Ce qui l’a le plus choquée lorsqu’elle a découvert la vie urbaine ? L’impolitesse des gens, mais aussi le code de la route bien spécifique à la ville, « la joie d’un carrefour et de son vacarme d’insultes ». Mais ce qui l’a charmée, c’est l’accueil incomparable, la proximité et l’accessibilité des commerces (de jour comme de nuit).
Quand on lui demande quel était le moment où elle s’est considérée officiellement habitante de Liège, elle nous répond : « La première fois que je me suis entendue dire « Oufti », c’était intense »
Si elle ne se voit pas vivre au centre-ville toute sa vie et que la campagne lui manque, elle trouve aujourd’hui à Liège tout ce qui lui faut et s’y sent chez elle … ce qui est le plus important.

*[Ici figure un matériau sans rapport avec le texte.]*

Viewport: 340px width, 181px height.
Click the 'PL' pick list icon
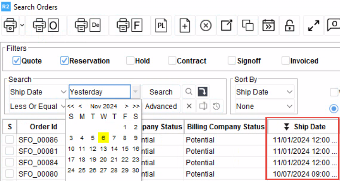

GEOFFREY, 40 ans, tombé amoureux de l’ouverture d’esprit urbaine
Geoffrey vient d’Erezée, dans les Ardennes. Il y a vécu jusqu’à son arrivée à Liège à 18 ans pour ses études. Ce déménagement lui a permis de rencontrer beaucoup de monde, et de changer de vie. C’est l’ouverture d’esprit de la ville qui l’a amené à ne plus jamais quitter le centre-ville :
« J’ai rencontré plein de gens beaucoup plus ouverts qu’à la campagne. Je suis gay et cela a été beaucoup plus facile à vivre en ville. »
Côtoyer des gens qui avaient des amis gays dans leur entourage sans que cela ne pose problème à personne, ça a été pour lui une révélation. En 2008, il finit par acheter une maison à Liège. Quand on lui demande les avantages de Liège, il nous répond sans ambages : « La brocante de Saint-Pholien! Les quartiers de Liège, avec leur spécificité et leurs jolies maisons. On dit souvent que Liège est laide et je ne suis pas d’accord du tout ! »
Coté inconvénient, il nous explique qu’un jardin en ville ne vaut pas la proximité de la nature apportée par la campagne, où il espère un jour avoir une seconde habitation. Mais il compte bien garder Liège comme lieu de résidence principal.